Nell’alternarsi di partenze e arrivi, da un luogo all’altro, un trasloco dopo l’altro, anno dopo anno, l’uomo non fa altro che vedere scorrere di fronte a sé i fotogrammi di stanze che si svuotano di persone e cose. A seconda delle corrispondenze e dei legami stabiliti con gli altri esseri, però, la luce che, come pulviscolo, si deposita illuminando gli involucri vuoti è diversa anche se fa sempre un vuoto che risucchia lo stomaco da dentro.
Talvolta è calda, evocativa, ha lo stesso effetto dello scorrere della matita sul foglio che era stato calcato dall’incedere della penna su quello che gli stava sopra, capace di svelare il non detto, il precipitato dell’anima sul diario più intimo. Talvolta è solo un puntino di luce, come quella al centro dello schermo dei vecchi televisori a tubo catodico quando si accendeva o si spegneva l’apparecchio. Capace di dividere l’umanità in ottimisti e pessimisti.
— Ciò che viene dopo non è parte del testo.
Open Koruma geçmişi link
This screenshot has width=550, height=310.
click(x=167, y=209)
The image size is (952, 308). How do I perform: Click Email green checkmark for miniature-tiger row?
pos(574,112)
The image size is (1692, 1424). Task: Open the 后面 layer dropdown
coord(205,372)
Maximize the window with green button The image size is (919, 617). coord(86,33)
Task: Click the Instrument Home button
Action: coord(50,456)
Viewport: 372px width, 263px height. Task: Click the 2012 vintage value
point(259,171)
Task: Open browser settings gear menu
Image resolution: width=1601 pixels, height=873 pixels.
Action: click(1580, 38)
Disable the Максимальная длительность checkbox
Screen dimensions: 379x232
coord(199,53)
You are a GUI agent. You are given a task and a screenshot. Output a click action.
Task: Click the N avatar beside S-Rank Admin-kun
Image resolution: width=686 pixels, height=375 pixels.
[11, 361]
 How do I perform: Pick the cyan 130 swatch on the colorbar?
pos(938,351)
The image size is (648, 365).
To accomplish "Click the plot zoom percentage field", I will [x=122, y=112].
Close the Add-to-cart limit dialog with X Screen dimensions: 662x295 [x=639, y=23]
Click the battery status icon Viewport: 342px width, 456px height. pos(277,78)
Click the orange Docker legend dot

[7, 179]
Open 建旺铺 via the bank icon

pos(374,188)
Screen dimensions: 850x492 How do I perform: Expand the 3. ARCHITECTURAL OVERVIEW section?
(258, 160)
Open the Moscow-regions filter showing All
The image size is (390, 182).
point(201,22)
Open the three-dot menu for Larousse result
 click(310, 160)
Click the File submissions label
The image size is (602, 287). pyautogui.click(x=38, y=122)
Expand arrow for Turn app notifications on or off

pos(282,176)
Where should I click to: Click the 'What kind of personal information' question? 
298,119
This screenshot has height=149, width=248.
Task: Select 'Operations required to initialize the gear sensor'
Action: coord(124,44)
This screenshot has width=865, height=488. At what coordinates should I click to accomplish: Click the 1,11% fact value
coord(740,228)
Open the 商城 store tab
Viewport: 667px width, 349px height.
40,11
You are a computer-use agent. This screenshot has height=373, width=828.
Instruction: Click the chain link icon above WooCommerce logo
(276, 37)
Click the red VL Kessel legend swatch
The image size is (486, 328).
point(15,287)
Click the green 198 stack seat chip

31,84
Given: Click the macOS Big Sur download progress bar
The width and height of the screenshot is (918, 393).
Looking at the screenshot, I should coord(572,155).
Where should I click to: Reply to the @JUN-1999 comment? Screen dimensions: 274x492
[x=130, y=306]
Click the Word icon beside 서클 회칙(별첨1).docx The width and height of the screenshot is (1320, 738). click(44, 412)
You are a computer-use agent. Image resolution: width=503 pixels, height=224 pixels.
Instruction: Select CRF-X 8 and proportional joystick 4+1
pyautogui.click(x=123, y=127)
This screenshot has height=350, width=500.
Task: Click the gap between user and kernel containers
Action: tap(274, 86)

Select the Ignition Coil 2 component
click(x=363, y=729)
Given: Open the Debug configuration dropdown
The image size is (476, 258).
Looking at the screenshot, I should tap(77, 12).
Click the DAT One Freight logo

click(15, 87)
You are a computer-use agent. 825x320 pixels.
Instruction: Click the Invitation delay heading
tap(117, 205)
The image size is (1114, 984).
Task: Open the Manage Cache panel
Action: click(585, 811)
Il fatto è che anche la luce più divina non fa altro che sbozzare l’essere dal pieno dell’indistinto come l’incisore con il sovrapporsi delle lunghezze d’onda. E nell’enuclearlo, nell’evidenziarne i confini fisici ne svela la solitudine dell’anima. La distanza di ciascun essere da un altro essere. E quella solitudine che riconosciamo.